On the race side, we have the ongoing situation in Ferguson, Missouri, and the larger discussion about race and criminal justice. A few months ago, Ta-Nehisi Coates’ wrote a controversial and important piece about redlining and residential segregation, its impact on the wealth of African-American families, and how this bears on the question of racial justice. As far as gender issues, the response to the tragic shooting in Santa Barbara, CA over Memorial Day weekend introduced the #yesallwomen hashtag and the ensuing debate about violence and harassment against women. Over the past year, the commentariat has ruminated on women in the workplace, including the kinds of policy solutions that would allow for better work-life balance for all. There are undoubtedly other examples of issues that dominated discourse among non-elected elites, but were met with silence from elected officials.
Let’s deal with the obvious first. Naturally, in an election year, savvy politicians are not going to take up thorny topics about sexual assault or race relations except to either offer unobjectionable platitudes or use those subjects as wedge issues to divide the other party. On the other hand, it does seem that in the middle of the last century, the political process actually sustained debate about civil rights, voting rights, and gender equality. Some of this debate was pretty horrifying by contemporary standards, but in several instances it actually produced major policy change. Why do questions about social equality seem so far outside mainstream political discourse now?
Different strains of political science offer different answers. Realignment theory suggests that the American political process is rarely able to respond to the central concerns of the electorate. When the electorate reaches a “boiling point,” realigning elections occur – momentous and consequential affairs like 1860 or 1932 (the story goes). In a very different vein, David Mayhew’s theory of Congress suggests that position-taking trumps actually making policy, for which members have to share credit. Contentious, complicated social issues are rarely good position-taking opportunities; politicians who have attempted it have often paid the consequences.
Another possible explanation is ideological sorting. Historically, some of the biggest issues have divided rather than distinguished the two parties. In the nineteenth century, westward expansion, the existence of a national bank, and even slavery were the subjects of intra-party splits. In the middle of the twentieth century, the parties were divided over many of the biggest issues of the day – civil rights, later, abortion and other gender/privacy/sexuality issues, as well as economic questions. As a result, the things that parties have to do as a matter of course – nominate candidates, write national platforms – regularly resulted in debates over these topics. Now that these differences are mostly between parties, rather than within parties, politicians have fewer incentives and opportunities to communicate about ideas that challenge the status quo. Furthermore, what Geoffrey Layman and Thomas Carsey identify as “conflict extension” plays a role here: for both elites and regular folks, partisanship now corresponds with positions on social, racial, and cultural issues.

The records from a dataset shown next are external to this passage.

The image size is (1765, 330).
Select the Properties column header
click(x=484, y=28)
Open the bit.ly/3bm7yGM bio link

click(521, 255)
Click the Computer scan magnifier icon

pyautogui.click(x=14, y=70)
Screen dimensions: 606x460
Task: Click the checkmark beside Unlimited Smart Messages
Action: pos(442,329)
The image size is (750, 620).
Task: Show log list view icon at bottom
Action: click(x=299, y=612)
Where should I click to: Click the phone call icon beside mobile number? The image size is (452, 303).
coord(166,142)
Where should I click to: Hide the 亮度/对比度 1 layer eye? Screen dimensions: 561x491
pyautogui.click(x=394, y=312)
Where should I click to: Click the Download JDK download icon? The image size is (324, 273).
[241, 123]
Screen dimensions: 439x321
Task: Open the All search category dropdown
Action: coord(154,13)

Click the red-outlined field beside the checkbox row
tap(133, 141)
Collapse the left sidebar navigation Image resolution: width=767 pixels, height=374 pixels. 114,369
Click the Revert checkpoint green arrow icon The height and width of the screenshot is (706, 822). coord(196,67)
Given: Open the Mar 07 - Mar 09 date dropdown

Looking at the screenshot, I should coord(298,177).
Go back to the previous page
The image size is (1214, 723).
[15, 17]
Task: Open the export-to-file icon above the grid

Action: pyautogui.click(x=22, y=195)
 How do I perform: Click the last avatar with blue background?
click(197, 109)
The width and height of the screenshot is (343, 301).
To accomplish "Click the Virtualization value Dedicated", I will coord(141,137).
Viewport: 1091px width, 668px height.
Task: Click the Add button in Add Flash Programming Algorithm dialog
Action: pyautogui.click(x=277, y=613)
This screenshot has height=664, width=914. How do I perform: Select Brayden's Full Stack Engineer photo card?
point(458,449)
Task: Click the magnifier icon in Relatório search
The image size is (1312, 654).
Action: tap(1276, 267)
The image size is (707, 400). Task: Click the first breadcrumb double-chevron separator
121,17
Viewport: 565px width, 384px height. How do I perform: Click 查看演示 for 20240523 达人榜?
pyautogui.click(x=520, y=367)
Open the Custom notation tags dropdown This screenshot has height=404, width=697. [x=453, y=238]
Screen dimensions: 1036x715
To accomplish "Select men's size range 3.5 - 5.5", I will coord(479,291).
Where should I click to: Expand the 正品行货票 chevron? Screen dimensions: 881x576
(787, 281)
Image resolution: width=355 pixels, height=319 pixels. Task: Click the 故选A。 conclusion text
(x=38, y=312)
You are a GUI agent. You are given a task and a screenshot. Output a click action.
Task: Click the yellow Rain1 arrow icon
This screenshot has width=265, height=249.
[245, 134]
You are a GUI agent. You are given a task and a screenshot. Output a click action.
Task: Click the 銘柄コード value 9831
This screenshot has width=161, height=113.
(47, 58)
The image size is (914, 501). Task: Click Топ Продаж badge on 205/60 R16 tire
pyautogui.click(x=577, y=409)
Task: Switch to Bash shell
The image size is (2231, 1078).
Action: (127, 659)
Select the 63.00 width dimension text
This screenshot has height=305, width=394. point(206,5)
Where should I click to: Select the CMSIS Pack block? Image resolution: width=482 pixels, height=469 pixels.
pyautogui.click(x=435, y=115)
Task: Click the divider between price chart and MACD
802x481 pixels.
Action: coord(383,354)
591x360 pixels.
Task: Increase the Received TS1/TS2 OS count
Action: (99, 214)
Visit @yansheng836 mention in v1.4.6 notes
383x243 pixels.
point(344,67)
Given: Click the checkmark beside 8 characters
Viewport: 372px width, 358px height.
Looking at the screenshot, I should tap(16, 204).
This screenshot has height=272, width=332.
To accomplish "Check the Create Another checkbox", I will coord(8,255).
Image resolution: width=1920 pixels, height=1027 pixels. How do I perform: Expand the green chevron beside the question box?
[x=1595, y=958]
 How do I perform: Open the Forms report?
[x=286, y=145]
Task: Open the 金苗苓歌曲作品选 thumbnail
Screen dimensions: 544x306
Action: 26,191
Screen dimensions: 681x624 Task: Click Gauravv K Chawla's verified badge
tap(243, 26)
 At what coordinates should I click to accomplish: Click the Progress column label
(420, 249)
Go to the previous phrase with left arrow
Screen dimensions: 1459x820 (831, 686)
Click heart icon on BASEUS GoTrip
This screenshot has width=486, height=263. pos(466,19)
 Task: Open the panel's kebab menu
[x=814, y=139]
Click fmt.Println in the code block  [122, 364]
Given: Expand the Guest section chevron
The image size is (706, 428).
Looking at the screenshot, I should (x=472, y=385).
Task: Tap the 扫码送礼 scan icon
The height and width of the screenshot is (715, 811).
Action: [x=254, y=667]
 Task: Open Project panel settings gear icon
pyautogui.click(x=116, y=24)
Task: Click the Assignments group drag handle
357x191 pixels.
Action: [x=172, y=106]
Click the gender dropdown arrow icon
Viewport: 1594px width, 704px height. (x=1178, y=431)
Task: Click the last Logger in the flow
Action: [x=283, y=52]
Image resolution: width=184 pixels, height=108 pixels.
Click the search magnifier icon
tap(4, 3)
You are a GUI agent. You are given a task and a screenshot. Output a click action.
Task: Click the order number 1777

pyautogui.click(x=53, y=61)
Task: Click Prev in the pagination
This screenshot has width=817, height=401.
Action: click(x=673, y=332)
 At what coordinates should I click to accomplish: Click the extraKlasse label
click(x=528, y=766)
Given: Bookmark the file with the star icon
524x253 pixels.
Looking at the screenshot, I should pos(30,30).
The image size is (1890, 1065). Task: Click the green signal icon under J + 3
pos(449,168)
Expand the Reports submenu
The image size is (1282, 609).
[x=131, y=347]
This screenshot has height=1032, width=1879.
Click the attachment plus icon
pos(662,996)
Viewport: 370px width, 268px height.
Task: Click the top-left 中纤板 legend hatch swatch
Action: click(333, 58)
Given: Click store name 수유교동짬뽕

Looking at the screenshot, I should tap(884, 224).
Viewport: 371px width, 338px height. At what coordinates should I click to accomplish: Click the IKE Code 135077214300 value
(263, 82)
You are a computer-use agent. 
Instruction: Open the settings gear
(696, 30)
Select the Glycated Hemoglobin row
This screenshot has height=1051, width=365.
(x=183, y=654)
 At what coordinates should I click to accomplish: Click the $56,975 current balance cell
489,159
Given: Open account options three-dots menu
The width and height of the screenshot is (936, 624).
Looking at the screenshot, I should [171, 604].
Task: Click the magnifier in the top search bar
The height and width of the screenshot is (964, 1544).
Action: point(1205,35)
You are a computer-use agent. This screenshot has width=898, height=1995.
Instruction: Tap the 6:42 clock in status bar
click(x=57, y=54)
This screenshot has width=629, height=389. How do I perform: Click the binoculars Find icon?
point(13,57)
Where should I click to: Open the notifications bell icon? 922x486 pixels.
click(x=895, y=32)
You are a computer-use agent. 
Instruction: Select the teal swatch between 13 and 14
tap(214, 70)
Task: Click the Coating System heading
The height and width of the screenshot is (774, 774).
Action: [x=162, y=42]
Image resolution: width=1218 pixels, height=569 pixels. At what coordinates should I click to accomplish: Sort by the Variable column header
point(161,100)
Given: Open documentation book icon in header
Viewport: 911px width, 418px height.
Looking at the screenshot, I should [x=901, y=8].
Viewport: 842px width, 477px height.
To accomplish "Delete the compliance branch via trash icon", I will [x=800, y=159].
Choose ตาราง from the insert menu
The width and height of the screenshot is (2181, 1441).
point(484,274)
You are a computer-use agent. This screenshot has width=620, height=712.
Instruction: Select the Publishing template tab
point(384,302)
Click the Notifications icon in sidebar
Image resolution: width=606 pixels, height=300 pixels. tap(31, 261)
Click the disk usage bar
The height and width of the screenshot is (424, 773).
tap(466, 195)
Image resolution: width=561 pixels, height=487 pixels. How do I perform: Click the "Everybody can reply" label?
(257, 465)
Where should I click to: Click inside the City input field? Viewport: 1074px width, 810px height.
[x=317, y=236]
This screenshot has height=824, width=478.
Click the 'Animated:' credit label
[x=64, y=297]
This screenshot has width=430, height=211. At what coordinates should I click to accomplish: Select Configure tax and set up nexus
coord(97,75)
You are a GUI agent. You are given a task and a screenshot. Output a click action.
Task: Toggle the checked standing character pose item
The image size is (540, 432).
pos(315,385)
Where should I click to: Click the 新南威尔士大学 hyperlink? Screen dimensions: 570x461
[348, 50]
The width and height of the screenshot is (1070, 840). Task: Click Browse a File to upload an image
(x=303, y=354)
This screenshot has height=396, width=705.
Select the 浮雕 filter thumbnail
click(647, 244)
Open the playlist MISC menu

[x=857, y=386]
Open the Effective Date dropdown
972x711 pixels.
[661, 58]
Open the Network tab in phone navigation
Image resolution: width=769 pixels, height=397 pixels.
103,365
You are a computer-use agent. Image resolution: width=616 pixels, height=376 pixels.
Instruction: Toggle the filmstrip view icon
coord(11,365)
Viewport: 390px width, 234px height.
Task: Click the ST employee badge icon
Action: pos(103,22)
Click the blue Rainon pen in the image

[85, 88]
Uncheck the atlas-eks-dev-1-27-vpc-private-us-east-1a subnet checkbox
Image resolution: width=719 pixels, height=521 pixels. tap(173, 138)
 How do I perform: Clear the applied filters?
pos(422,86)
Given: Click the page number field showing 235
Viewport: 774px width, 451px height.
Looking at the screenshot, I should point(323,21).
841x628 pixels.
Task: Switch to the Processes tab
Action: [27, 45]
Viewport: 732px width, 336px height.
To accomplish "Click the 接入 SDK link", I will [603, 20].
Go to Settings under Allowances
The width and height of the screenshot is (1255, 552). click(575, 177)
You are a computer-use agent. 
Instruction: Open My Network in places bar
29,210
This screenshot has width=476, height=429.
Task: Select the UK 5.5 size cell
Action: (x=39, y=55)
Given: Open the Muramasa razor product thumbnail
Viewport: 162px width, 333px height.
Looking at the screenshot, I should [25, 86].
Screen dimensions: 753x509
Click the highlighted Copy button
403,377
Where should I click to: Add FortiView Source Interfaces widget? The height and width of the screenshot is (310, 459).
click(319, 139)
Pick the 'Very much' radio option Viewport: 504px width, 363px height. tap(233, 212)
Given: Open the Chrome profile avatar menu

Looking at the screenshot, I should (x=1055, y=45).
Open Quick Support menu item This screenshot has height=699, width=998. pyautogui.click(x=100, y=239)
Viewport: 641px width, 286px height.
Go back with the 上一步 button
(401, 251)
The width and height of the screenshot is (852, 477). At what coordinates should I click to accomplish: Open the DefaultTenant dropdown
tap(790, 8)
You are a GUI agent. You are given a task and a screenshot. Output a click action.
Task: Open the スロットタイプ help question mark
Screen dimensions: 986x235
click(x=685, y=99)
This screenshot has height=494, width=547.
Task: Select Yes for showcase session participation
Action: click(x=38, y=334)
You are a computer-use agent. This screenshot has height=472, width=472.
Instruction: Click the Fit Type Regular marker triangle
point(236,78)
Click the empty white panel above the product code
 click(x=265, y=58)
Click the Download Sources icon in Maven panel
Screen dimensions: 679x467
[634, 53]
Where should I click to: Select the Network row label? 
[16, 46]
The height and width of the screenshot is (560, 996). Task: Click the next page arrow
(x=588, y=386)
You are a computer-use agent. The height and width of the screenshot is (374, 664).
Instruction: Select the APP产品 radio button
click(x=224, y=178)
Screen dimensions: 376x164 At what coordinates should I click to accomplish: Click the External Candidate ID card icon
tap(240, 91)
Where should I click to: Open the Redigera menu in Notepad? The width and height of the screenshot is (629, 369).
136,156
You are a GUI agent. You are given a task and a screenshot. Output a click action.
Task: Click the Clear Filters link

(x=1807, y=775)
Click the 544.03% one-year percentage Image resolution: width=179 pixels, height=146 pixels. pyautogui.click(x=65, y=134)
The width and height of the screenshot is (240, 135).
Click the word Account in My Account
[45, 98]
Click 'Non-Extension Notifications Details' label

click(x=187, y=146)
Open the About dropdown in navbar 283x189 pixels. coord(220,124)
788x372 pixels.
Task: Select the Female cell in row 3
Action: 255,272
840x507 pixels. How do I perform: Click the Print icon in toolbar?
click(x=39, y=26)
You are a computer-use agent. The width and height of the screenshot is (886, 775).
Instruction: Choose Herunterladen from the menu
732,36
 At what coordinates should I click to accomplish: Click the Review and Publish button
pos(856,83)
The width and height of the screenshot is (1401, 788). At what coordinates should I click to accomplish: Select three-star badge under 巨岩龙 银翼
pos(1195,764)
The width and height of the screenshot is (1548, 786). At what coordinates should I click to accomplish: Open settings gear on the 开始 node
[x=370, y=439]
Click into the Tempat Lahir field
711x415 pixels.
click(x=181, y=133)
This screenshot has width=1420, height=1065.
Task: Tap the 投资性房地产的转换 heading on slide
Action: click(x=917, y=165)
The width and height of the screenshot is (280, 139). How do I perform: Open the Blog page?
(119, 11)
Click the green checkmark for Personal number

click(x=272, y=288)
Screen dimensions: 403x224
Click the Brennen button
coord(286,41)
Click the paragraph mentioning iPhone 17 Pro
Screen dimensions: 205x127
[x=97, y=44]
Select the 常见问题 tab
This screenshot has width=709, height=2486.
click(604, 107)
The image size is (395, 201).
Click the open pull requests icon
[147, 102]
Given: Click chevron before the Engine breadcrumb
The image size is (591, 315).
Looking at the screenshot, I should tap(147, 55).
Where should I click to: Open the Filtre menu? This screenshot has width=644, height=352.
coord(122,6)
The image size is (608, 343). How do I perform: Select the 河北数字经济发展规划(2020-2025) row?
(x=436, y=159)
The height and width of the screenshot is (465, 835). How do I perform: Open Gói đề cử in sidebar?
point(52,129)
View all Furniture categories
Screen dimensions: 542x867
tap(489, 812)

The Ferguson situation illustrated the importance of intra-party conflict for social issues discourse. For a brief moment during the summer, there was heightened attention to how Rand Paul, a self-identified libertarian within the Republican Party, would respond. Some of that attention was pointed, but disagreements among Republicans about liberty and authority also provided an opening for discussion.
Events in Missouri also drew attention to mainstream politicians‘ tendency to shy away from tough social issues. The generally slow response from politicians, particularly the state’s senior Senator, Claire McCaskill, invited criticism that elected leaders don’t pay enough attention to racial injustice. The issue is complicated, and I’m highly sympathetic to the argument that this neglect is linked to power imbalances and problems with representation. But it is also part of a broader pattern that suggests a different set of incentives at work. When party identification can predict a huge range of issue positions, it makes the debate less likely to foster new understandings. It might also make it less likely to happen in the first place.